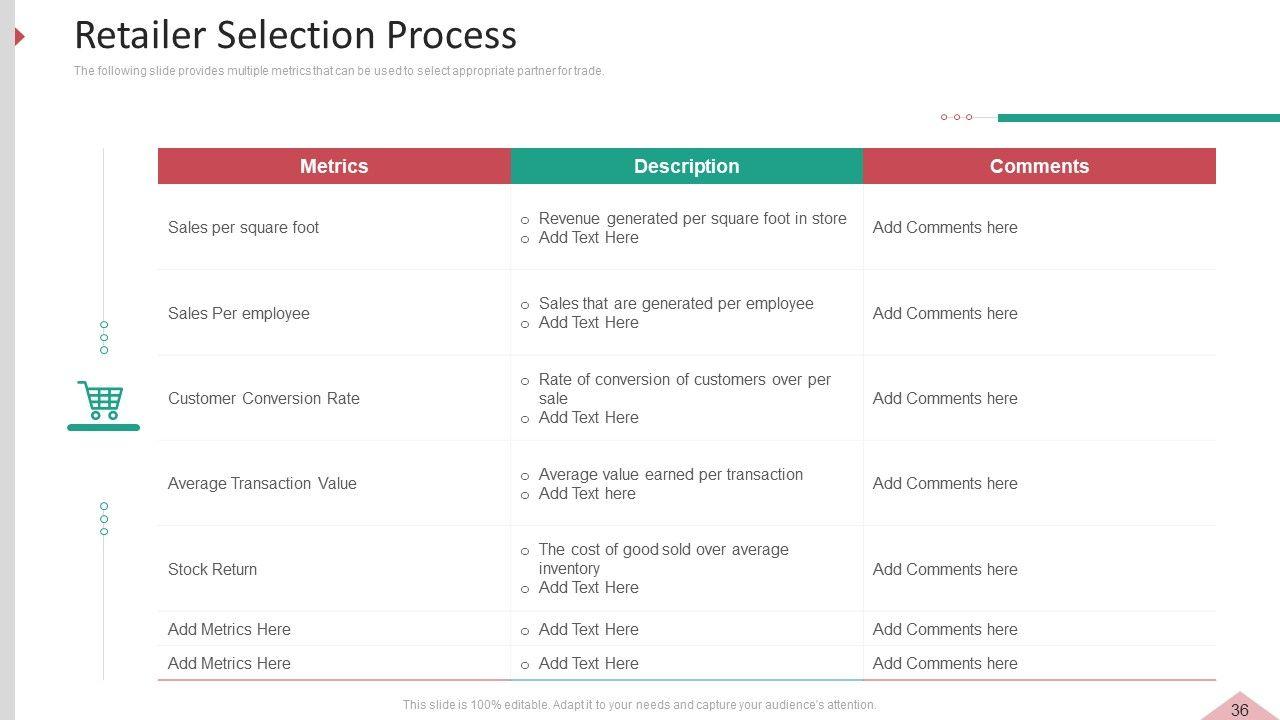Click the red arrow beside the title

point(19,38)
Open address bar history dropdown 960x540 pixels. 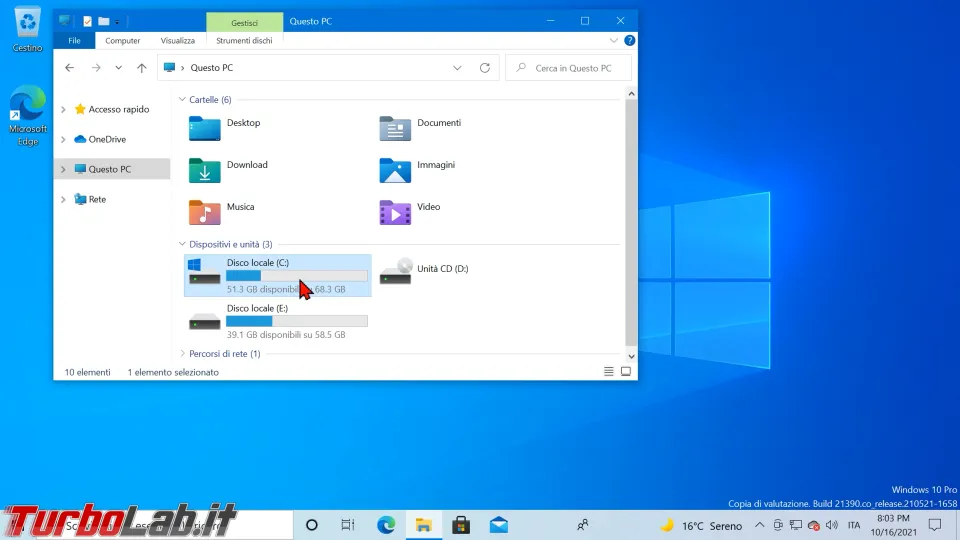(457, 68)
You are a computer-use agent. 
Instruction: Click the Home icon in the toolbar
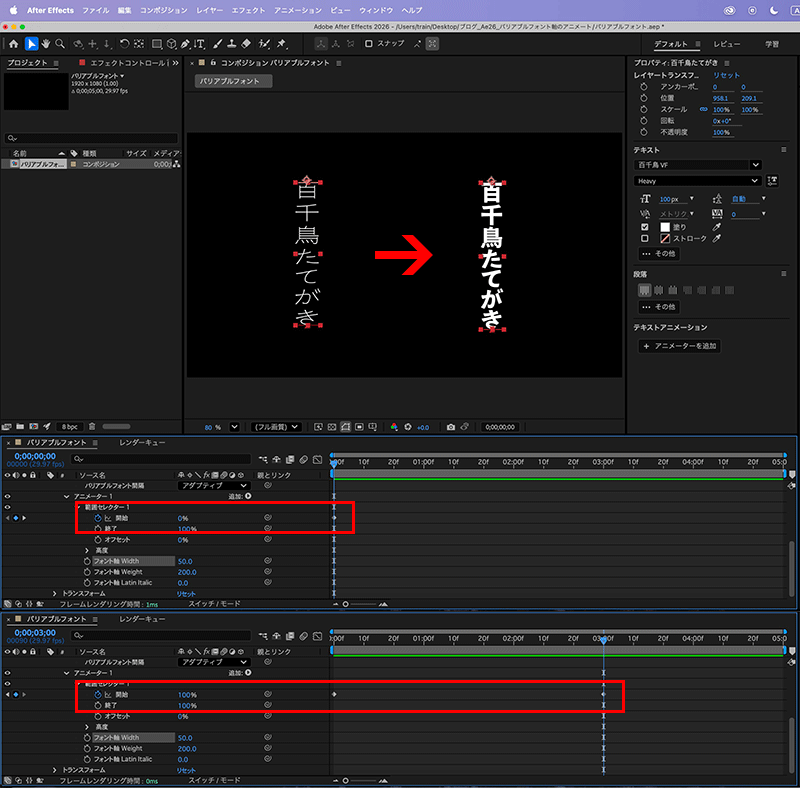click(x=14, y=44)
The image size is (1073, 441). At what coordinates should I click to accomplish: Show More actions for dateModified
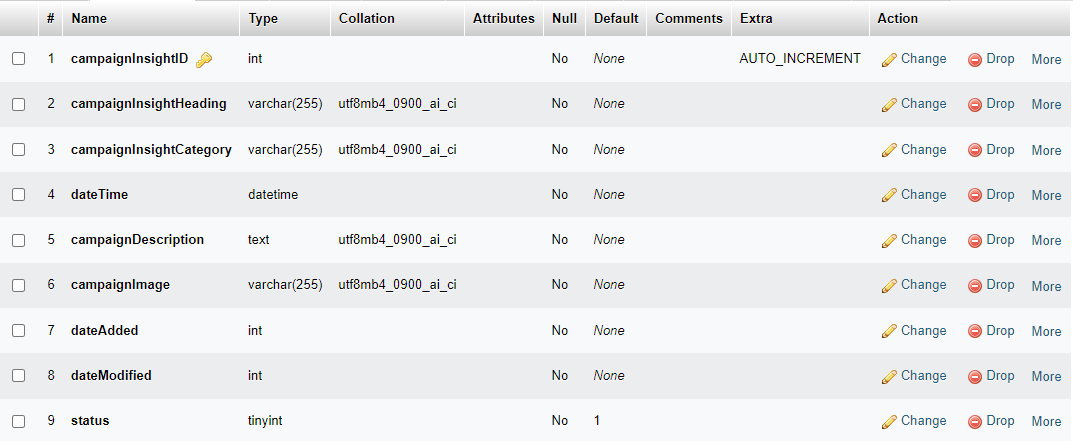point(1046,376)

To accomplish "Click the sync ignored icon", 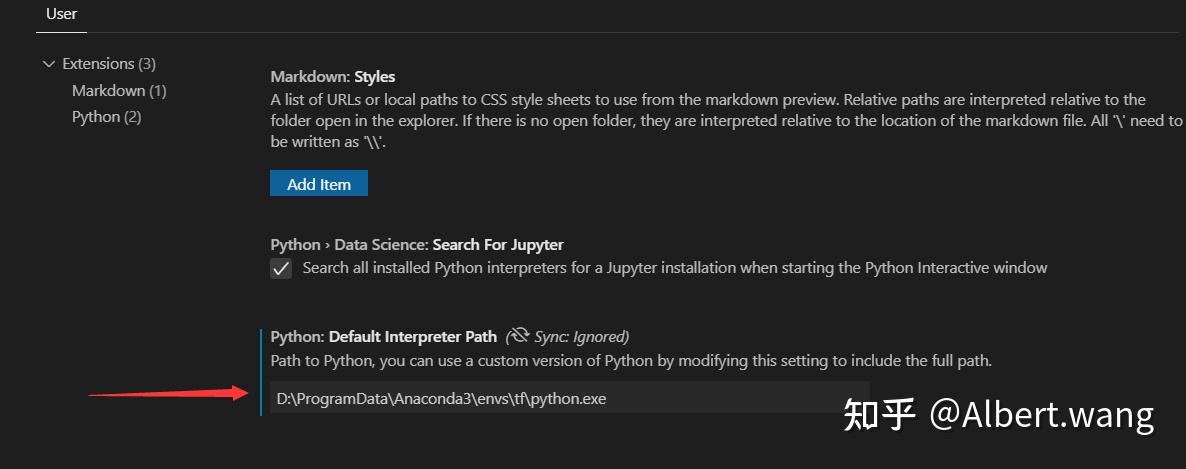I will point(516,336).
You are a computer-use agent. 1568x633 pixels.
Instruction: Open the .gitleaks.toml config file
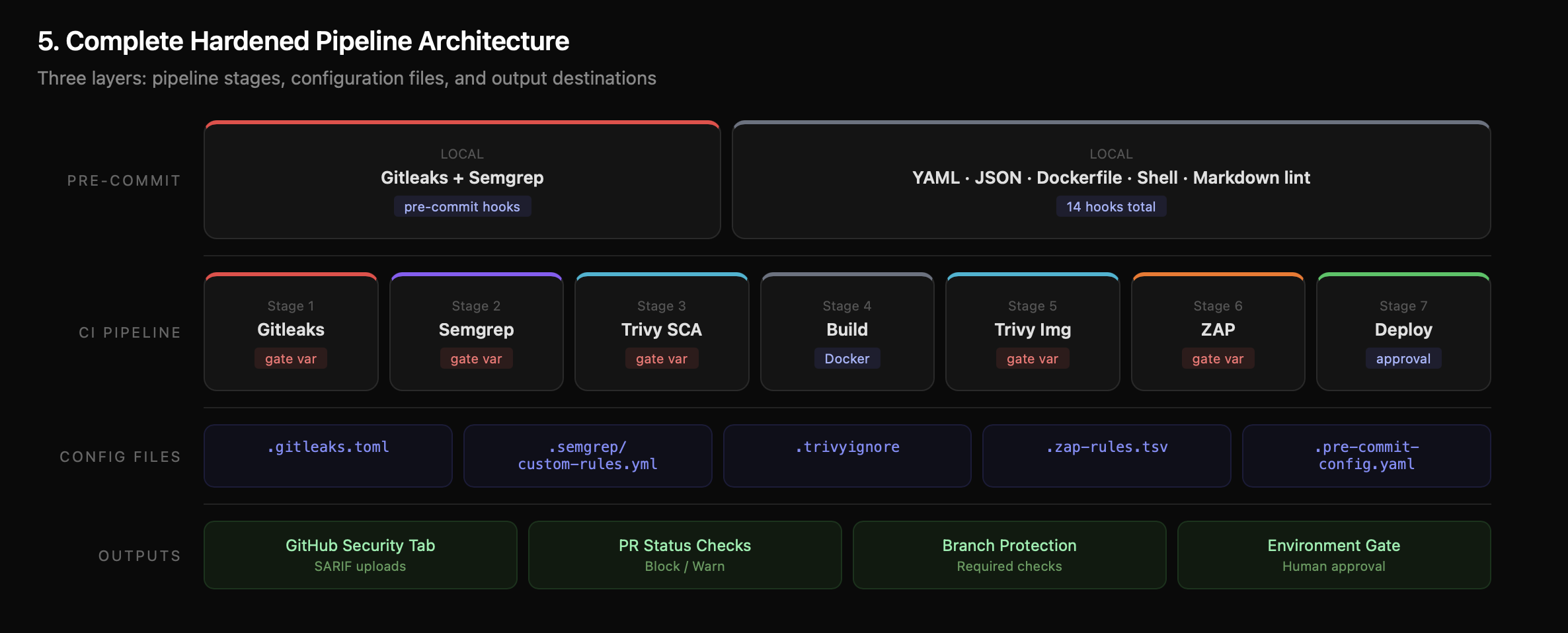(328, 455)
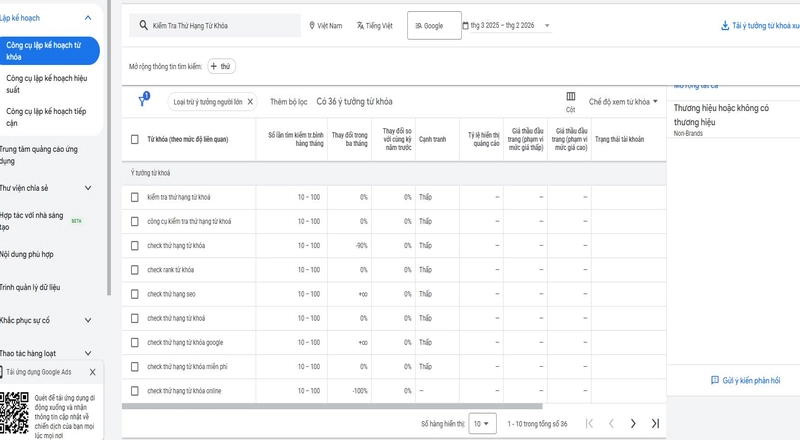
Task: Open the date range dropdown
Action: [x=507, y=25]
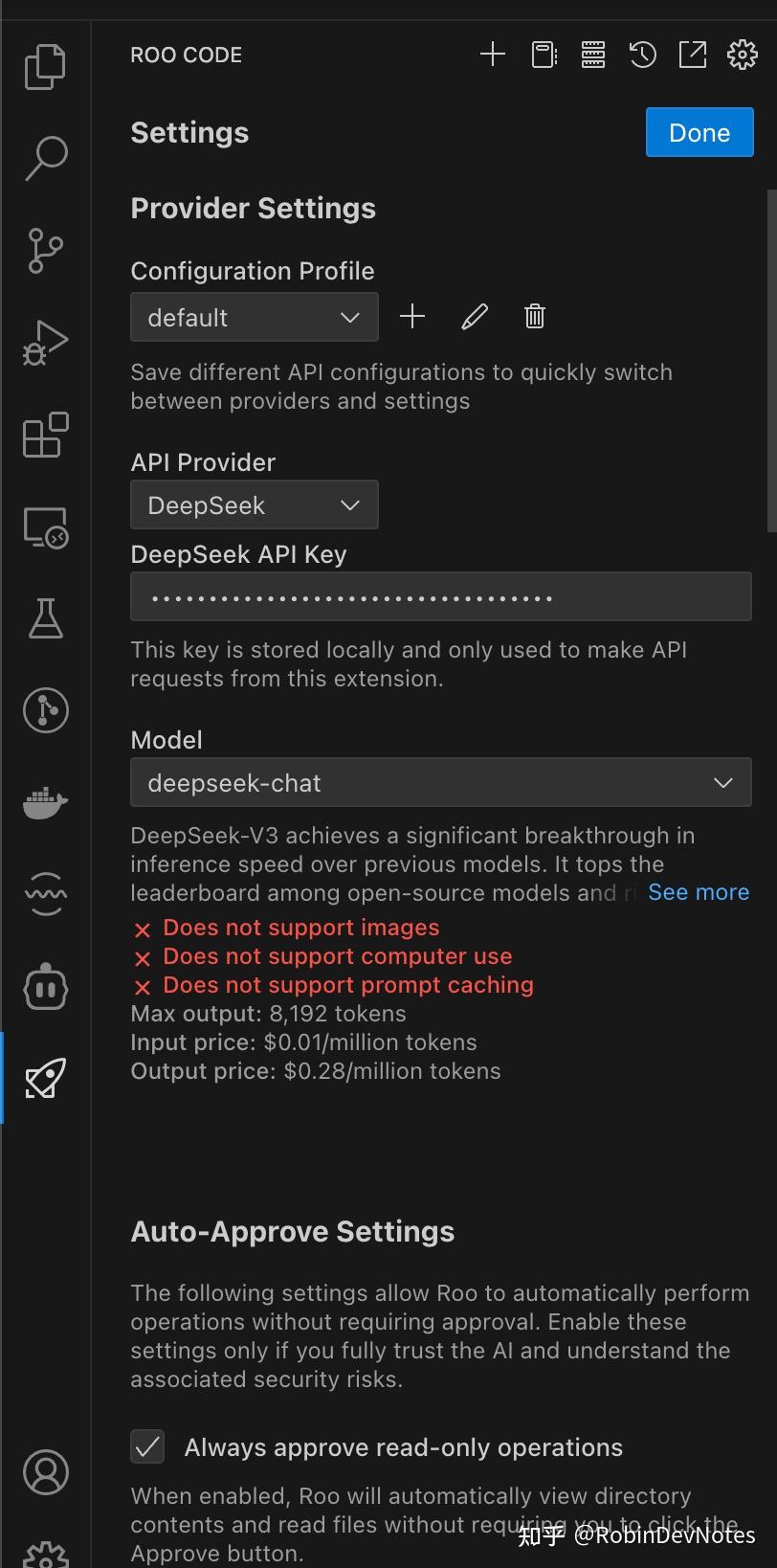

▶ What you are asked to do
Starting at the line that holds "You are a computer-use agent. 1568x633", repeat every line through the end of the listing exactly as written, skipping any picture.

▶ Response below
You are a computer-use agent. 1568x633 pixels.
Instruction: Open the .gitleaks.toml config file
(328, 455)
Task: Open the date range dropdown
Action: [x=507, y=25]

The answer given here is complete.